Batavia (IL) - Political scandals have been around for ages, but with the Internet they can quickly morph into a cultural phenomenon. No doubt you've heard Representative Mark Foley's lurid instant messages to a congressional page, but did you know that bloggers and other enterprising people have made videos and produced Flash games lampooning the scandal?
Up until last week, Foley was the Republican representative for Florida's 16th Congressional District. He resigned after ABC published steamy instant messenger chats he made with a congressional page. Since the resignation, there have been additional questions as to whether the House leadership, specifically Speaker Dennis Hastert, had any advance knowledge of Foley's conduct.
Yesterday, Hastert promised that he would conduct a full investigation and told a crowd in Batavia, Illinois that he would not step down as House Speaker. You can see some pictures of the speech in our slide show.
Even before Foley's resignation videos poking fun at his online chats began appearing. A quick search YouTube shows several spoof videos about the scandal including one cleverly titled video, "Rep. Foley with a Miner". Videos from the Colbert Report, a spoof on news shows, have also made it to YouTube. In the videos, host Stephen Colbert explains how the scandal could actually be his fault and that people may not understand some of the acronyms in the chat.
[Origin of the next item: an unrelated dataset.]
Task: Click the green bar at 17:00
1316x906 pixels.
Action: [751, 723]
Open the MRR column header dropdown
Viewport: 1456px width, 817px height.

Flash games are also slowly trickling out to the web, mainly on left-leaning websites like the Huffingtonpost.com. One game lets players use arrow keys to move Speaker Hastert and block Mark Foley, all to the Benny Hill theme music.
Of course some people just want to make a buck off the whole thing and there is no better place than the giant online auctioneer eBay. A few domain names with variations of Mark Foley's name are up for grabs, but so far many of them have no bids or are stuck at $1. Buttons are also being sold, with one reading, "What Page Are You On Mark Foley".